Left to right: Jude Drake, Fabrice Bakhouche, Rachel Martin, Amanda Ridout

For example, if organizations want to create a responsible travel program that may limit air travel and prioritize train travel, "give them business class," she said. "Make it good." And in a similar vein, if people are bemoaning the end of unlimited travel, emphasize that "unlimited travel was unsustainable," and invite employees to help imagine "something that is even better."

Bakhouche reported that Hachette Livre performed its first carbon assessment, which was focused on its French operations, in 2009. By 2020, the company had achieved a 20% reduction in emissions, and at the end of 2021 the company made another carbon assessment, this one "more global." It encompassed Hachette’s operations in the U.S., U.K., Spain, and Mexico, and the company committed to reduce emissions by a further 30% by 2030.

That, Bakhouche said, is a "very, very ambitious" goal, one that will impact Hachette's entire business model and how "we produce, design and ship books." He pointed to three main areas where there is the most work to be done, including overproduction and returns, partnerships with printers and suppliers, and transportation, specifically air freight. He remarked: "It will be a very big shift."

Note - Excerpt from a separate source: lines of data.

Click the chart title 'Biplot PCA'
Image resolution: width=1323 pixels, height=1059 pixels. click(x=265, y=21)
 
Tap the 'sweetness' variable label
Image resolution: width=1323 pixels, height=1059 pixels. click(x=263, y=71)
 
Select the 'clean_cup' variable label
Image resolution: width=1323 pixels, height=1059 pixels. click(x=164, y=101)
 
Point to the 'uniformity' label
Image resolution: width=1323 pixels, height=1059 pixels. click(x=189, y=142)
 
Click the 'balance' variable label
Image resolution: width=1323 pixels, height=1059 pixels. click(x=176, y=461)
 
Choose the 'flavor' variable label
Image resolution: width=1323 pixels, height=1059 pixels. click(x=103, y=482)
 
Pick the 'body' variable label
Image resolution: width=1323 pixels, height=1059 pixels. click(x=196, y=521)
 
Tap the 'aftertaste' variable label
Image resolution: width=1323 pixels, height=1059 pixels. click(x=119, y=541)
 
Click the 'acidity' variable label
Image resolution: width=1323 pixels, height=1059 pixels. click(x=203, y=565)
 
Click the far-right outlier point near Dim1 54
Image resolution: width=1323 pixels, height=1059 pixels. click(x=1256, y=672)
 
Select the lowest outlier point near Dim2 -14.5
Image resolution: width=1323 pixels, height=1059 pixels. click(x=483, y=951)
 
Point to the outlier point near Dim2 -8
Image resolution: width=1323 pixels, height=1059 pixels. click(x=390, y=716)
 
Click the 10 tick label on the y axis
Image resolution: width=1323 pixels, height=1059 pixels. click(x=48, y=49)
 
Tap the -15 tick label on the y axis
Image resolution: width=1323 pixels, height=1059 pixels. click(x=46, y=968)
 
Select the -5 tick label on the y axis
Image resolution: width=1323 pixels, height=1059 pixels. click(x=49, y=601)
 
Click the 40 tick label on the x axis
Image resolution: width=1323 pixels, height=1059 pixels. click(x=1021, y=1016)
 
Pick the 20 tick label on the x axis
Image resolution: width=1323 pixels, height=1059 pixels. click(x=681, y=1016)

At Bloomsbury, Drake reported, the sustainability journey started in earnest about four years ago. The company has already achieved a 30% reduction in emissions, and last September completed the CDP Climate Change Questionnaire, receiving a B score. Bloomsbury also has a program for its employees called Live Greener, which aims to inspire people, create a sustainability mindset, and "demystify things." The company also provides information about employee pensions and how they are invested, with Drake noting that pensions have gone from being 30% invested in sustainable businesses to 60%.

Ridout reported that the IPG is preparing something called the zero carbon toolkit, an online resource that will provide publishers with practical solutions for making their businesses more sustainable. Noting that many member publishers are looking at their own emissions and their own suppliers independently, the IPG's task force wondered what it could do best as an industry body. The answer was "supply chain," and the task force sought to get "real-time data" across every level of the industry.

This led to the Book Journeys project, which details the environmental impact of six different scenarios of a book going from printing to a customer's hands. What came out of the first Book Journeys project, Ridout said, is "localizing printing." Print-on-demand is a large part of that, with Ridout pointing out that POD "doesn't answer" the question for the children's sector yet. Another Book Journeys project is in the works that will focus on end of life, and she added that the "elephant" in the publishing world is returns. There is a "real lack of data on it," and everybody is "nervous about it."

There are two things "we feel really strongly" that anyone can do, Ridout continued. The first is collaborating, which she remarked should not be as radical a suggestion as it is, and the second is questioning. For the former, the industry "genuinely needs to come together" to combat climate change, and she urged publishers to share their sustainability data and "don't be protectionist." For the latter, everyone should question why things are done a certain way and whether there are ways to make it more sustainable. Authors, she added, have more power in this regard than they might think.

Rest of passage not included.